- The Washington Times - Wednesday, November 26, 2003

The FBI is developing a new task force to battle gang-related crime in the District, while the Guardian Angels, a group of volunteers who focus mostly on safe streets, are now patroling a swath of Northwest that appears to be the epicenter of gangland violence. Metropolitan Police Chief Charles Ramsey said Tuesday that he welcomes the helping hands, especially since the violence “borders on organized crime.” The intervention by federal authorities is encouraging. However, we are seriously concerned about some of the Guardian Angels’ tactics.

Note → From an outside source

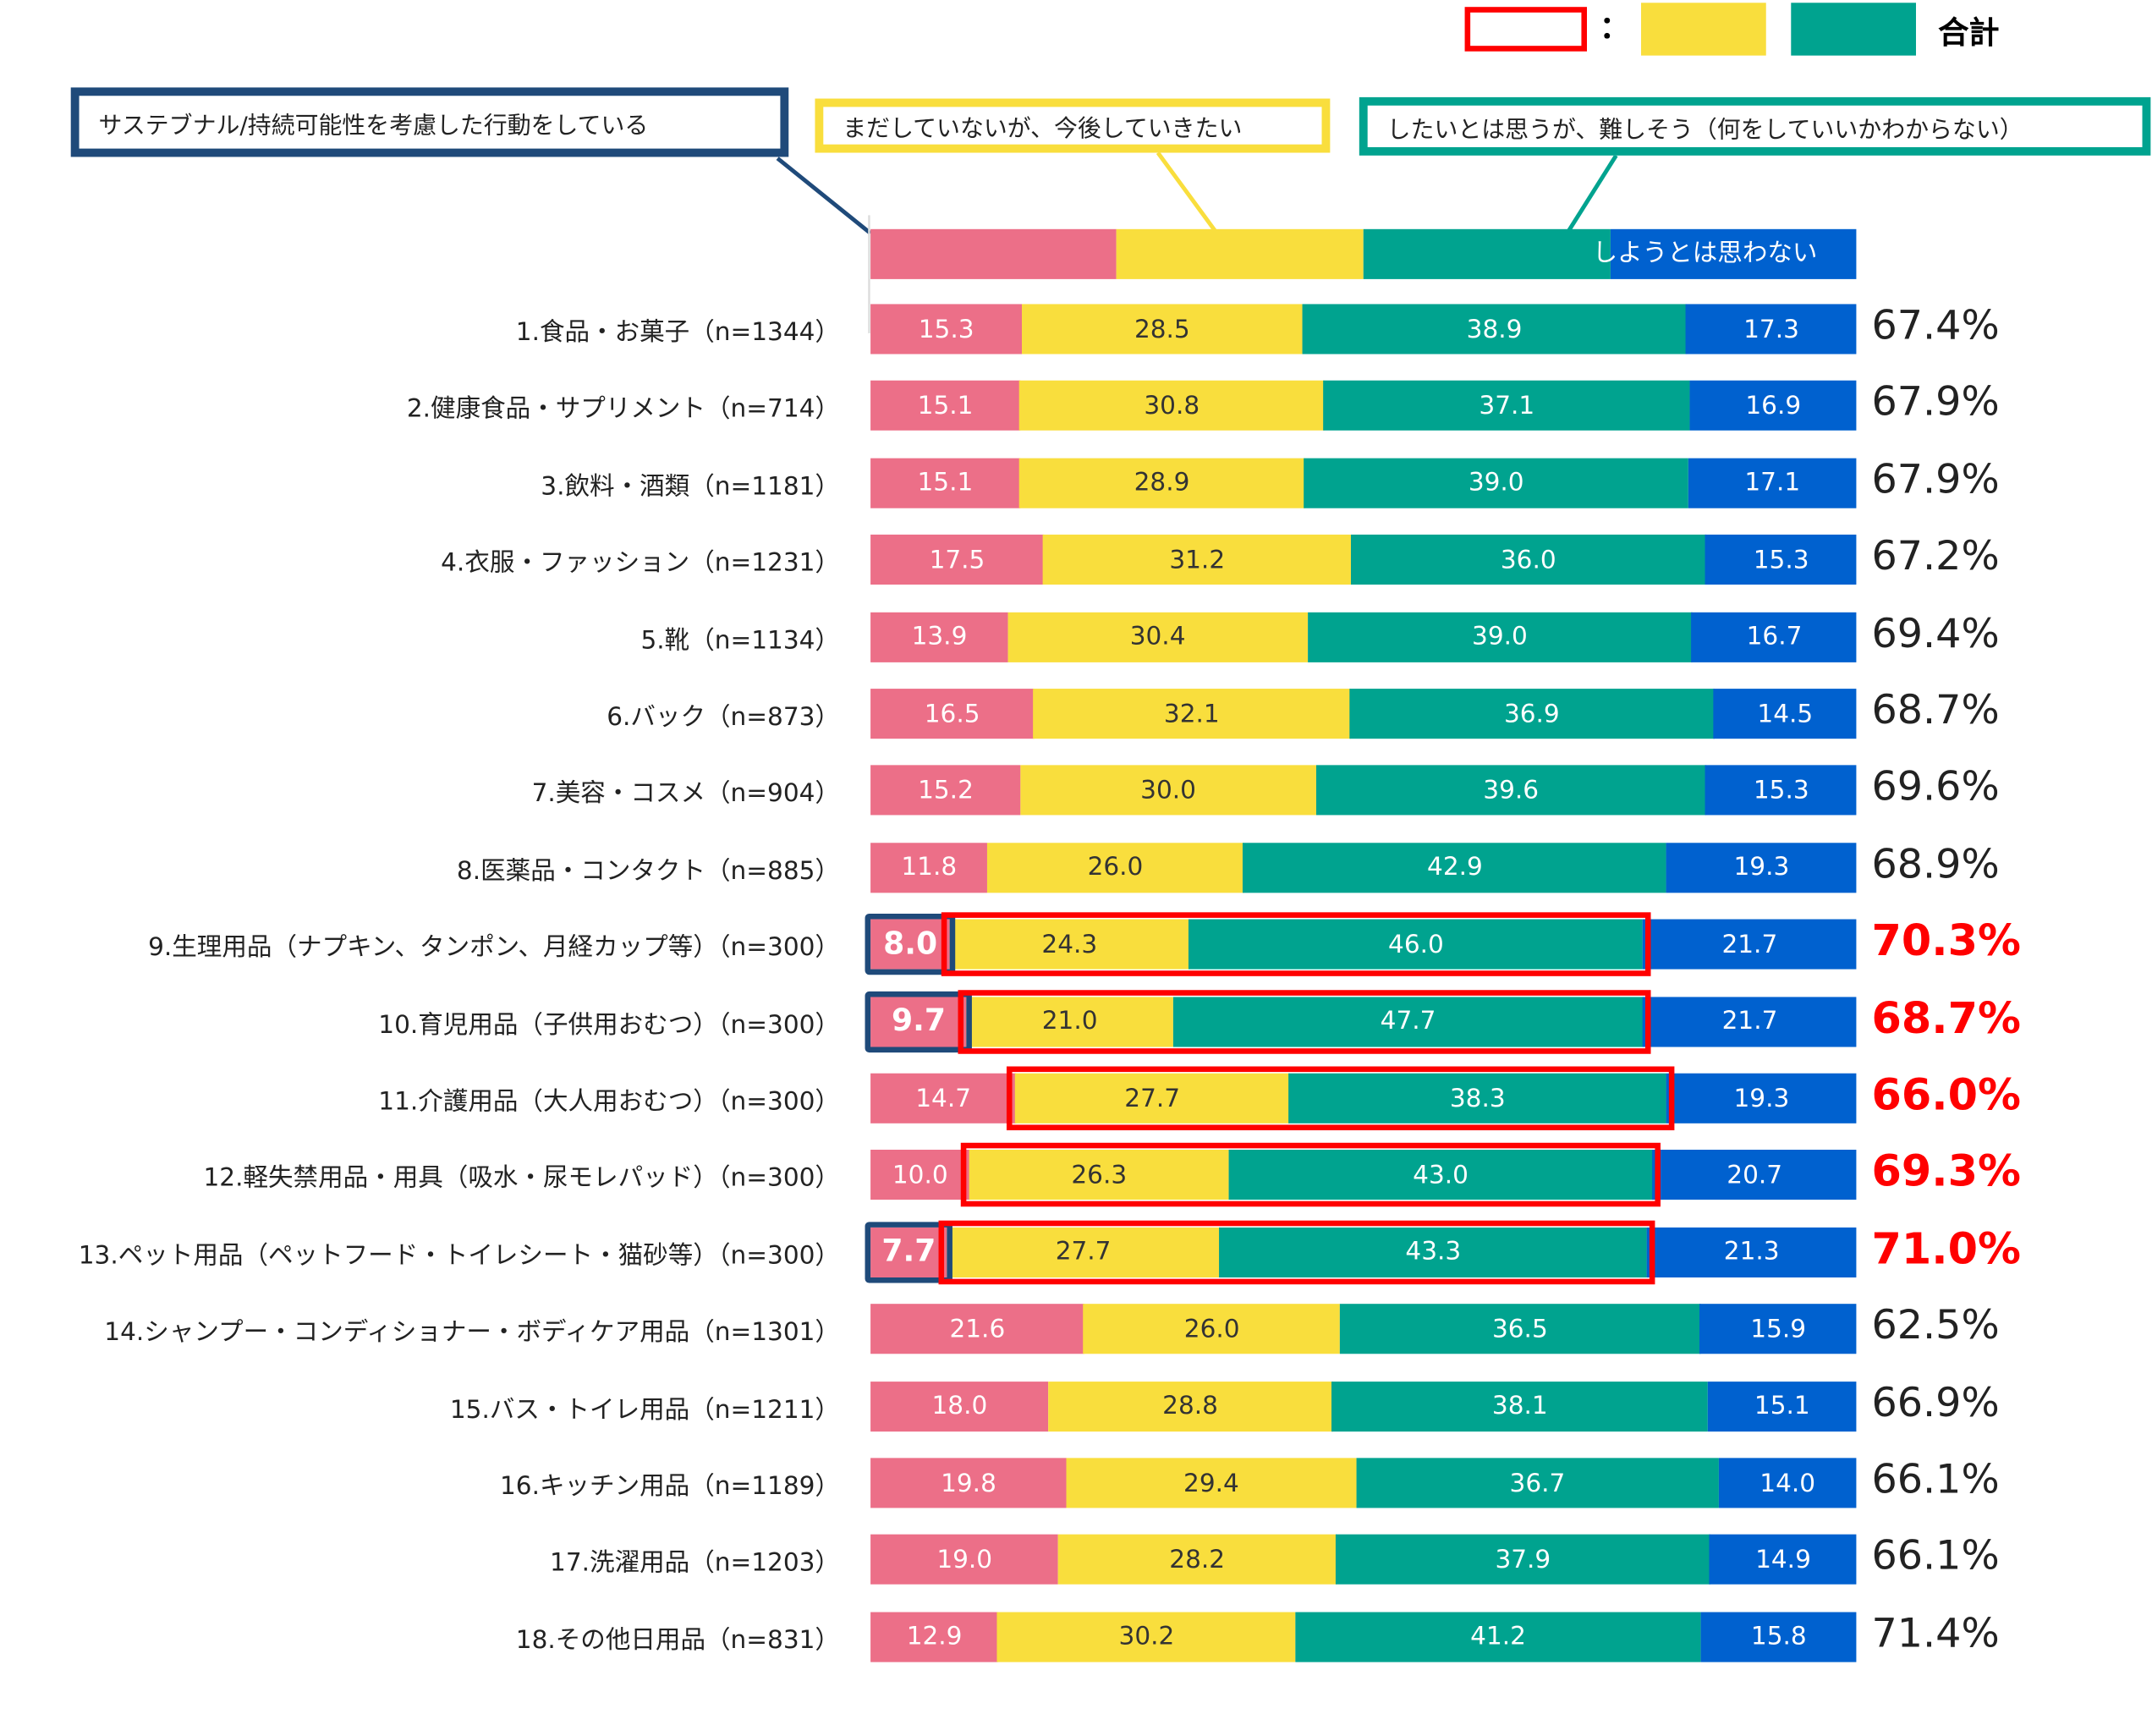 Image resolution: width=2152 pixels, height=1736 pixels. What do you see at coordinates (1526, 29) in the screenshot?
I see `legend-red-box-swatch` at bounding box center [1526, 29].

The director of the Guardian Angels’ D.C. chapter has said the new anti-gang patrols will hit the streets of Columbia Heights and its nearby neighborhoods, which have been struck with gang violence. One gang — Mara Salvatrucha, or MS-13 — is arguably the most violent in our region, with its members carrying out murders, assaults, drug trafficking and car thefts. The upsurge in such violence forced Chief Ramsey to become more resourceful (hence, more federal involvement). The chief also put more of his officers in those troubled neighborhoods, and he and U.S. Attorney Roscoe Howard continue to work closely on anti-organized crime efforts. Additional eyes and ears are welcome, since, as Chief Ramsey said, “We’ve got to do everything we can” to make the streets safer.

The Guardian Angels patrols were arranged by D.C. Council member Jim Graham, who was “exasperated” by the growing violence in his legislative district. All of the additional eyes and ears are welcome, since, as Chief Ramsey said, “We’ve got to do everything we can” to make the streets safer. But, when the Guardian Angels say they plan to destroy drugs found on suspects, we see cause for alarm.

Guardian Angels propose to carry out citizen’s arrests — detaining suspects until police arrive. The tactic should not be a problem, so long as Guardian Angels do not break the law themselves. Yet, that is precisely where our concern comes in. John Ayala, director of the D.C. chapter, told The Washington Post that if drugs are found on a suspect, Angels “will force the suspect to destroy them.”

It is up to Chief Ramsey to make certain that does not happen. Drugs found on any suspect are evidence, whether the suspect is apprehended by a sworn law-enforcement officer or by a citizen, and those drugs must be handed over to the proper authorities.

Helping suspects slip dope into a sewer does not help bust crime; it aids and abets the very criminals everyone wants swept off the streets of Washington. The chief needs to sit down and explain the law to the Angels now, before they lead to new problems down the road.